Chemical and Materials Engineering

Careers in Materials Engineering

Student and teacher in a pipe lab
Student in the lab

A materials engineer will have a broad array of opportunities open up to them in either industry or research. The knowledge gained in undergraduate training can be applied to many areas. Recent graduates from our department have worked with an incredibly wide range of products and processes, including fuel cells, molecular sieves, polymers for gene therapy, fiber optic electronics, welding of pipeline steels, wear-resistant coatings, microelectromechanical systems fabrication, oil sands processing, and solar energy.

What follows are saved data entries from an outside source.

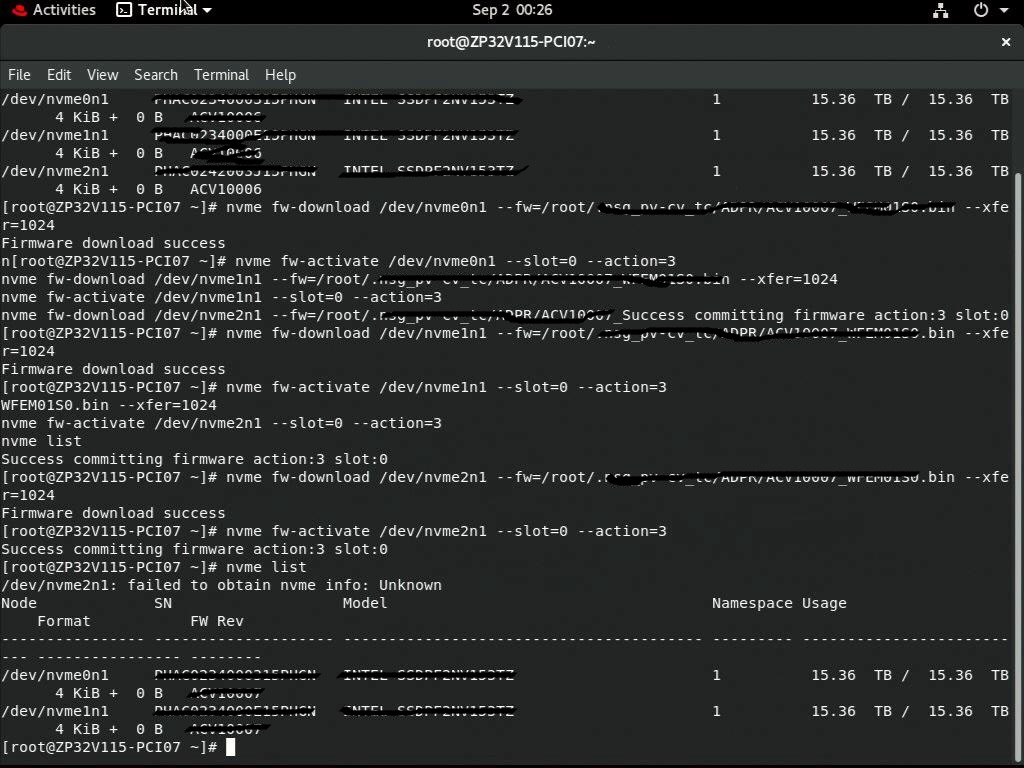
Task: Open the File menu
Action: point(19,75)
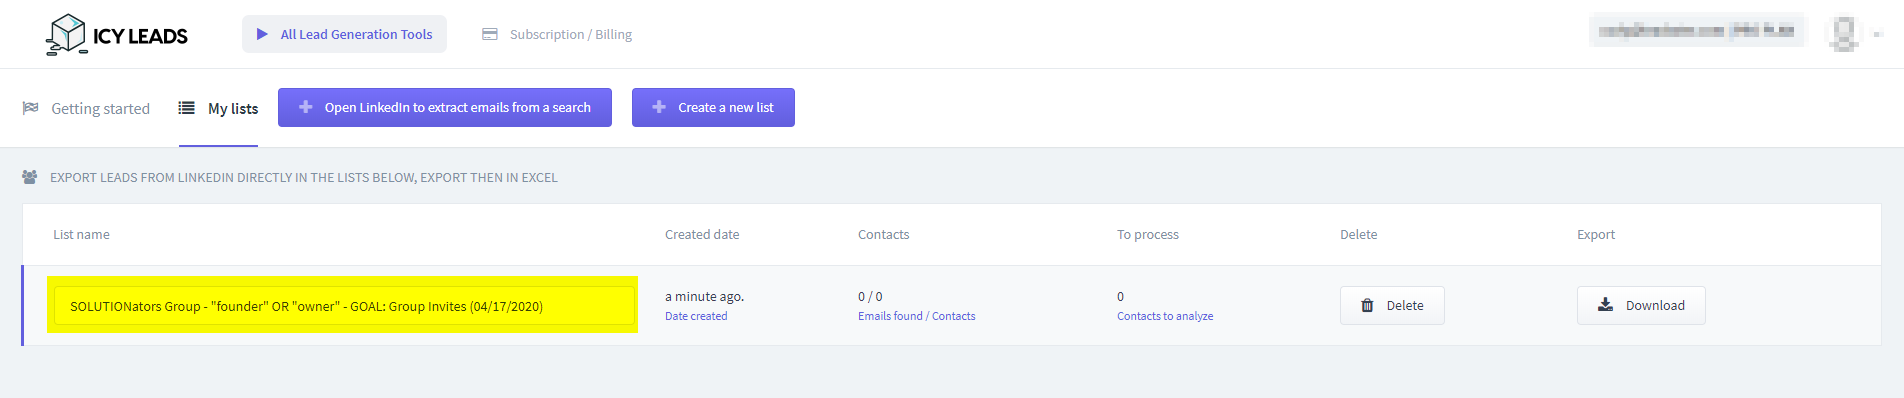This screenshot has width=1904, height=398.
Task: Open All Lead Generation Tools
Action: coord(344,34)
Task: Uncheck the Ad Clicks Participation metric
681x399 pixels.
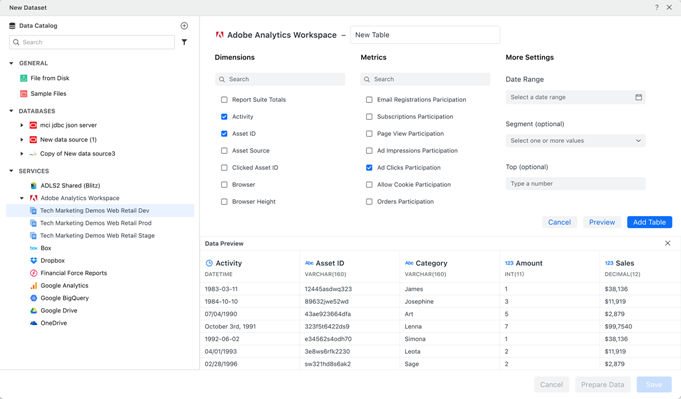Action: pos(369,168)
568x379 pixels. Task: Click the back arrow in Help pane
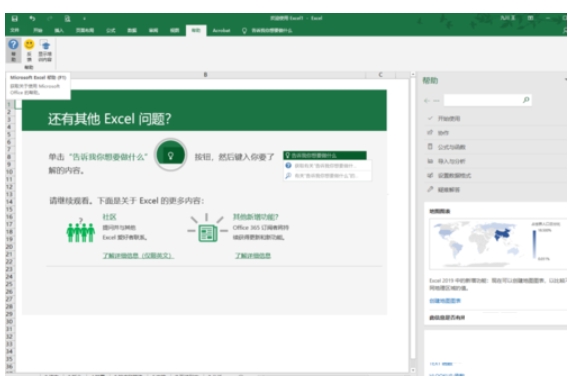(427, 101)
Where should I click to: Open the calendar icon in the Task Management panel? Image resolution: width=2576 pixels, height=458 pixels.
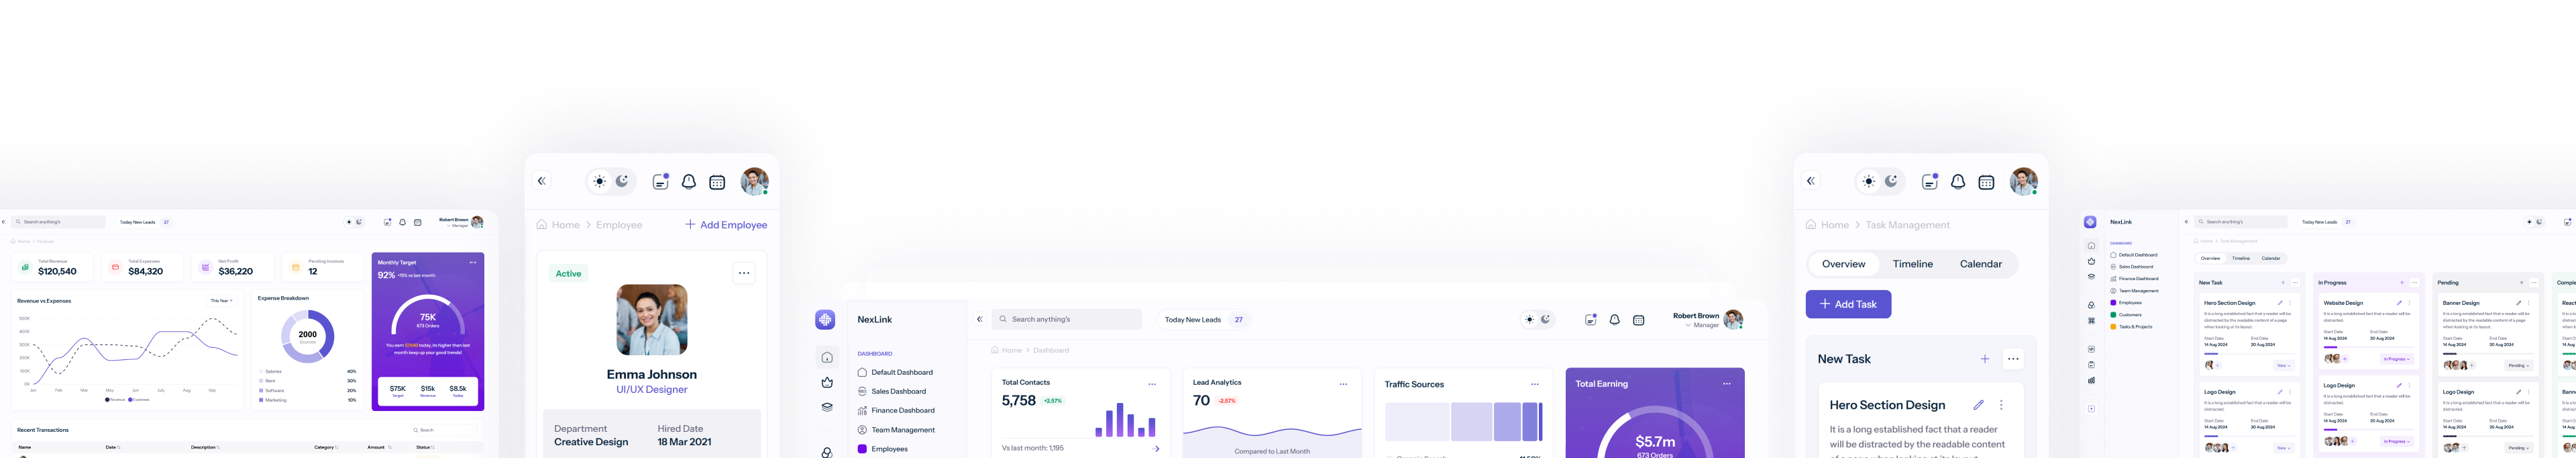point(1986,182)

Trained materials engineers could find themselves doing any of the following:

  • forensic engineering, the "CSI" of materials that fail and cause damage to people or property
  • designing a mini mill that recycles old cars into new steel
  • fabrication and testing prototypes of new consumer products
  • developing lighter, stronger metal alloys for use in bridges and sky-scrapers
  • engineering nanoparticles to deliver healing proteins to broken bones
  • developing microelectromechanical systems (MEMS), for example the accelerometers found in the Apple iPhone and the Nintendo Wii that sense orientation, vibration and shock
  • Since the skills of a materials engineer are transferable to many different fields, they find themselves in demand from a wide range of employers regardless of the economic climate.